Task list:
**1.** In the outliers article, how is market deceleration defined?
**2.** Reproduce the outliers article word for word, everything from "Impact of Outliers" down to "in the profits.".
**3.** Resume the outliers article after its last line, carrying on in the same style.

Selected extract:
Impact of Outliers in Algorithmic Trading Strategies

Author: Marcello Chiuminatto
Python version: 3.10.4

Overview

In the context of FOREX trading, in the commitment for finding profitable trading strategies, you will find in books, articles, papers, web sites and maybe from your own inspiration, strategies that shows positive profits, based on cumulative profit over a period. Well, that is not enough unfortunately, because does not necessarily indicate consistency in the profits.

Would be profit average (expected profit) then be a good indicator of profits consistency? The answer is not straight forward: not necessarily. Why? and the answer to this question is the topic of this analysis: Outliers.

Outliers will distort the reading of cumulative profits and expected profits in such a way that a losing strategy, can look like a profitable one.

Consider the following example: Let's define a strategy S, from which we get a sample of 50 trades whose profits are distributed as shown in the next table:

	Trades	Profit/trade[pips]	Total Profit[pips]
	25	-5.0	-125.0
	24	2.0	48.0
	1	200.0	200.0
--------	-------	--------------------	-------------------
Total	50		123.0
mean			2.5
median			-1.5

Total profit and average profit are positive, but clearly this is strongly influenced by the 200 pip trade. Pay close attention to median though, is telling something about this case.

Based on a real but simple trading strategy, it will be shown how outliers impacts mean and total profits, however median signals that something is hidden behind the scenes.

Throughout this article, it will be shown with a real, but simple trading strategy, the danger of not paying attention to outliers and in the process of showing so, it is presented the trading strategy research life cycle: design / back-testing, analysis, and conclusions.

Strategy Design

Definitions and Concepts

This strategy is one of the simplest trend-following or momentum FOREX trading strategy.

For simplicity, this analysis focuses only on buying (long) strategy.

The rationale behind the strategy is the following: “When price “accelerates” enough to the upside it is likely that will remain that way for a while, so is a good signal for opening a buying position and keep it open until market decelerate.”

To have an actionable and testable strategy is necessary to define in mathematical terms the concepts involved in the above statement: acceleration and deceleration. It necessary to remark that these concepts are defined in the context of this trading strategy analysis only and under no way are general concepts that can necessarily be applied to ALL trading strategies or financial markets.

Being that said and reducing the abstraction level a bit, market acceleration is defined as: when prices close above a fast-moving average, which is above a medium-moving average, which at the same time is above a slow-moving average.

Market deceleration is defined as: when the fast-moving average cross below the medium-moving average.

What is a Moving Average (MA) of $n$ periods?

It is the average of the last $n$ available price periods. Generally, is calculated on close price (which is the case for this research), but can also be calculated on open, high, low, typical price etc.)

Mathematically:

$MA(close;n)=\frac{1}{n}\sum_{i=t-n+1}^{i=0} close_i$

Simple moving average on close parametrized with n (periods)

Information provided:
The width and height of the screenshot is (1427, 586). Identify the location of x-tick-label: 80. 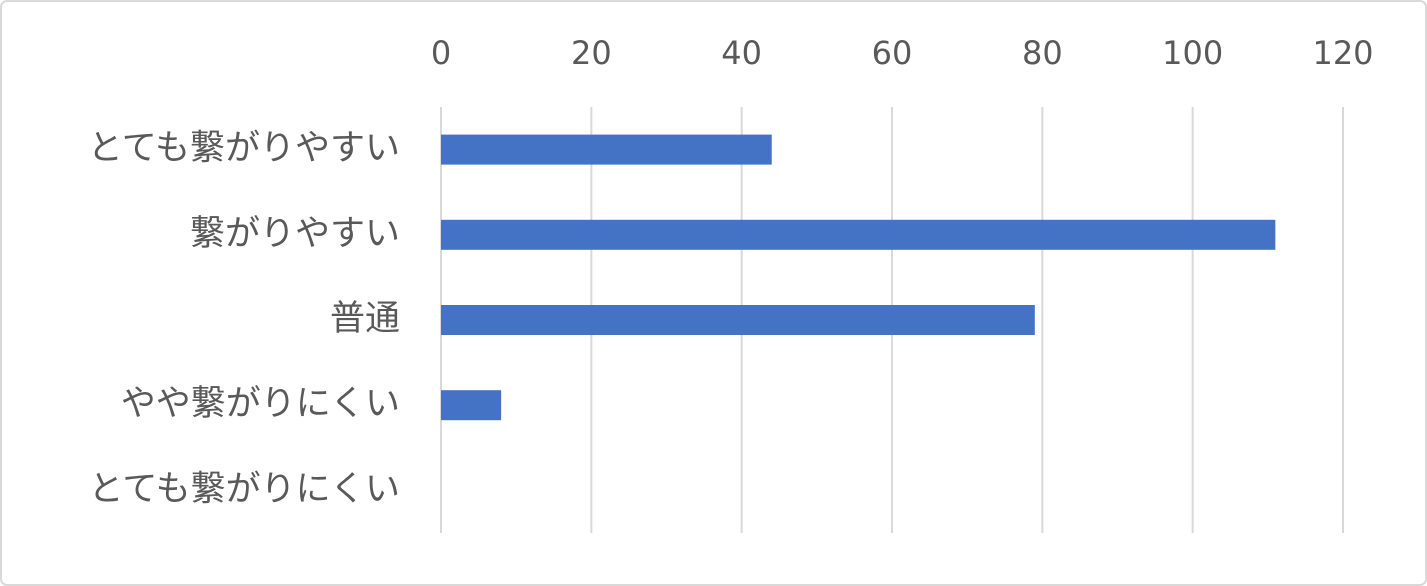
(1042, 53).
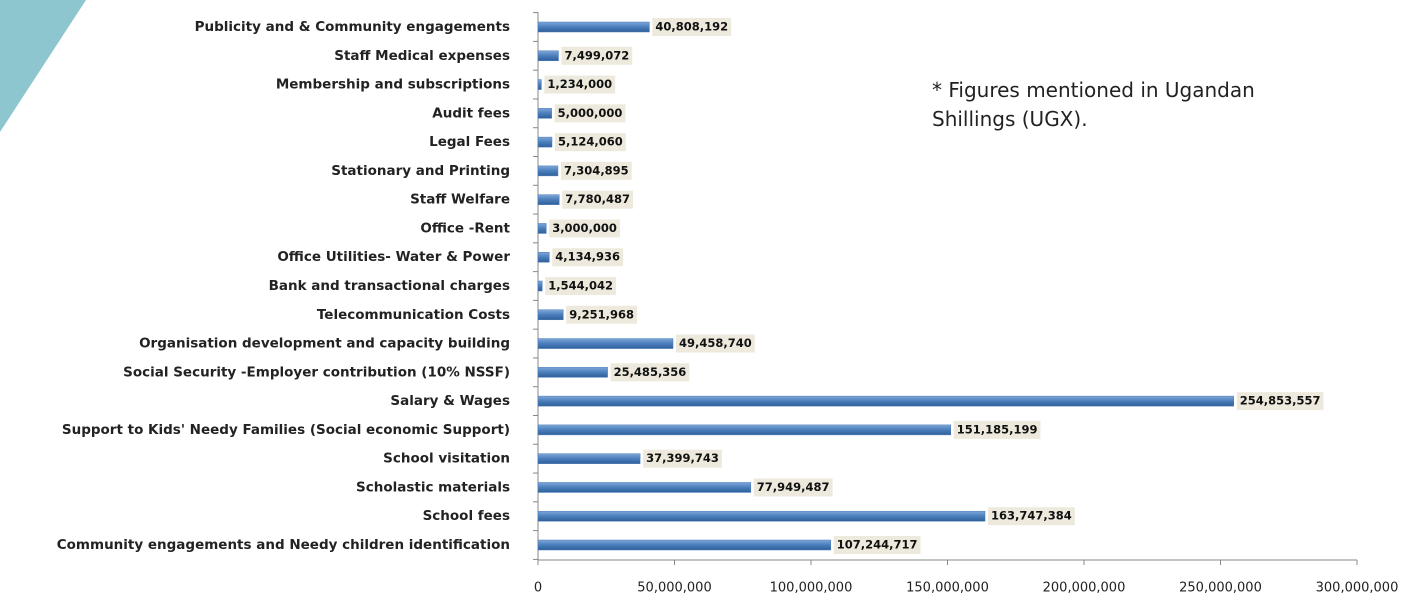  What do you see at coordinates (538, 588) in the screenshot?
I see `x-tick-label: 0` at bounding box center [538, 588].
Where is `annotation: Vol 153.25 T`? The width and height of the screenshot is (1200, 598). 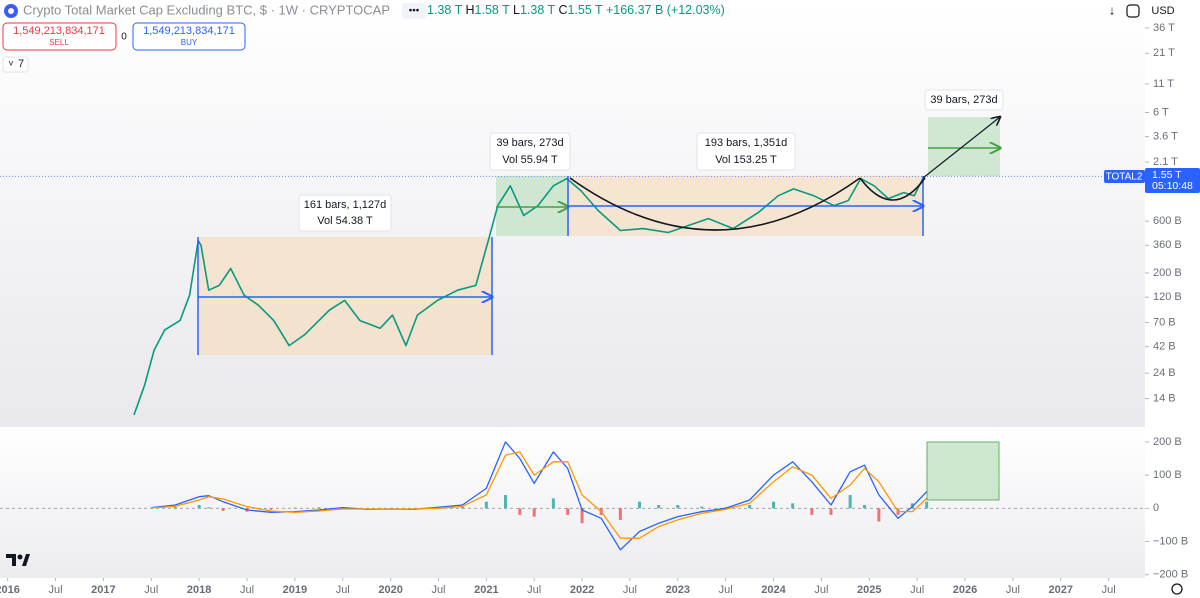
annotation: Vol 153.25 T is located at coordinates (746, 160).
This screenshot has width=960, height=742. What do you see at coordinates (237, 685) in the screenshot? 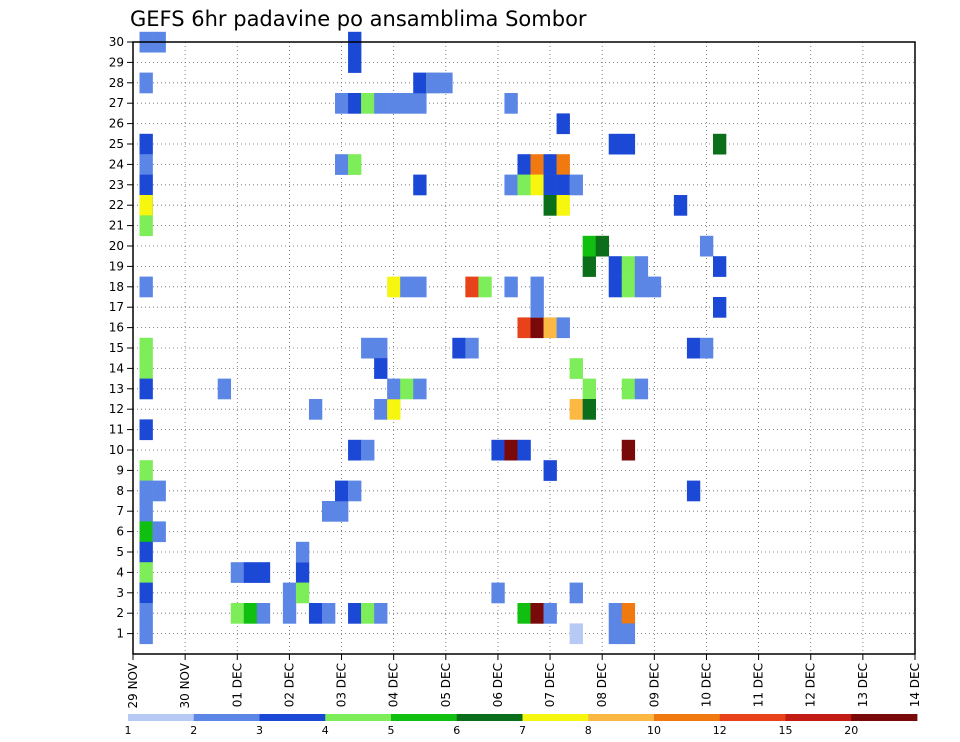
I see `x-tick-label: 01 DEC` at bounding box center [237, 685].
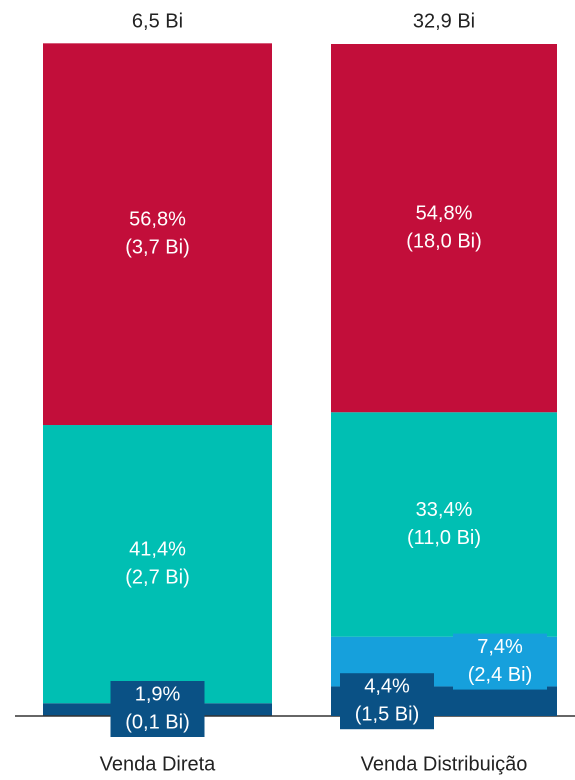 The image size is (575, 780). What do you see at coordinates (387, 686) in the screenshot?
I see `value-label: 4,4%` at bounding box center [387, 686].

Answers for each item:
**1.** Market deceleration is when the fast-moving average crosses below the medium-moving average.

**2.**
Impact of Outliers in Algorithmic Trading Strategies

Author: Marcello Chiuminatto
Python version: 3.10.4

Overview

In the context of FOREX trading, in the commitment for finding profitable trading strategies, you will find in books, articles, papers, web sites and maybe from your own inspiration, strategies that shows positive profits, based on cumulative profit over a period. Well, that is not enough unfortunately, because does not necessarily indicate consistency in the profits.

**3.**
Where:

$n$ Number of periods
$close_i$: close price at i-th period

What are fast, medium and slow moving averages?

The concept of speed for a MA's is given by the number of periods the MA is calculated on; less number periods will make the MA to react faster to price action whilst greater number of periods will make it slower.

In this context the periods for the three different MA are defined as follows:

Fast MA ($MA_f$): 10 periods
Medium MA ($MA_m$): 25 periods
Slow MA ($MA_s$): 50 periods

Long entry/exit rules

Now it is time to concretely define the strategy Entry/Exit/Management rules.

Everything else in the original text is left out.